While normal malware can be ‘captured' and reverse-engineered to figure out what makes it tick (and thus build a vaccine), it's much more difficult to analyse how a neural network reaches its decisions.

The company built DeepLocker to understand how existing AI models can be combined with malware techniques to create a new type of attack. Its proof-of-concept tool hides itself in other applications until it identifies its victim: when that unlucky individual is tagged (through indicators like facial recognition, geolocation and voice recognition), the malware strikes.

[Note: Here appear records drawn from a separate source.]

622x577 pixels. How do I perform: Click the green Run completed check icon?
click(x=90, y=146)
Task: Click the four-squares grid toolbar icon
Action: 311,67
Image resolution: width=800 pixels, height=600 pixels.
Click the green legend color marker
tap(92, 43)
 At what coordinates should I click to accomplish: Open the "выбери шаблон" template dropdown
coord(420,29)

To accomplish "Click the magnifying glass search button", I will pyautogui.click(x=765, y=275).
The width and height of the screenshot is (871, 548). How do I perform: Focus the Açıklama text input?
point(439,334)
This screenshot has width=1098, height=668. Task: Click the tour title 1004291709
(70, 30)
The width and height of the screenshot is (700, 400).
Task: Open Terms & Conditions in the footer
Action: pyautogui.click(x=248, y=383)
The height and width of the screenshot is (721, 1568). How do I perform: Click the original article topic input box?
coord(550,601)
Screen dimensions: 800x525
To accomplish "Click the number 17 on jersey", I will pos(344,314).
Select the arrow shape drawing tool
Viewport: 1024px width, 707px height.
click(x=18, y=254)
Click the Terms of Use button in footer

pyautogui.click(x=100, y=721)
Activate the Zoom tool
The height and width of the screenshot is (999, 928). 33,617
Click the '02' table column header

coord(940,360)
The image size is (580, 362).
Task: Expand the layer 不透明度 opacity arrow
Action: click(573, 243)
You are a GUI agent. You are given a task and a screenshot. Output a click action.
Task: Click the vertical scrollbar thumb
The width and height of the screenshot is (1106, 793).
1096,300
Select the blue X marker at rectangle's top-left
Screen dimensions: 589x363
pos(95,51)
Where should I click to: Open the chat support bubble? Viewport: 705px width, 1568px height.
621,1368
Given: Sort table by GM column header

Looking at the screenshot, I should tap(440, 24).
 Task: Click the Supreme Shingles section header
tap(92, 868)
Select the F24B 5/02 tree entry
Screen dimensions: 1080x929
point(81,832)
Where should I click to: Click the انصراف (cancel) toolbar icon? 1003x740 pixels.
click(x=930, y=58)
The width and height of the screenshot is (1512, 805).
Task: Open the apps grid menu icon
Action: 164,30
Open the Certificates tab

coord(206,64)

The AI model will only ‘unlock' the malware to begin the attack if it identifies certain criteria; these can be based on any number of attributes, including visual, audio, geolocation and system-level features. It's almost impossible to identify all possible triggers, making reverse-engineering the deep neural network (DNN) a difficult prospect.

Making it work

Most firms don't willingly install WannaCry on any system, but that's exactly what IBM did to test DeepLocker. The firm hid the ransomware in a video conferencing application so that it couldn't be detected, and trained the AI model to unlock it based on facial recognition.

When the DNN saw the right person in front of their PC, through a webcam (remember, video conferencing), it provided the key to open the payload and lock down the victim's system.

The clever part of IBM's work is that it has turned a traditional weakness of black box AI - the fact that you can't see inside to understand how it reaches its decisions - into a strength.

"A simple ‘if this, then that' trigger condition is transformed into a deep convolutional network of the AI model that is very hard to decipher," wrote IBM's Marc Stoecklin. "In addition to that, it is able to convert the concealed trigger condition itself into a ‘password' or ‘key' that is required to unlock the attack payload."

IBM will be discussing its work at Black Hat USA 2018 today.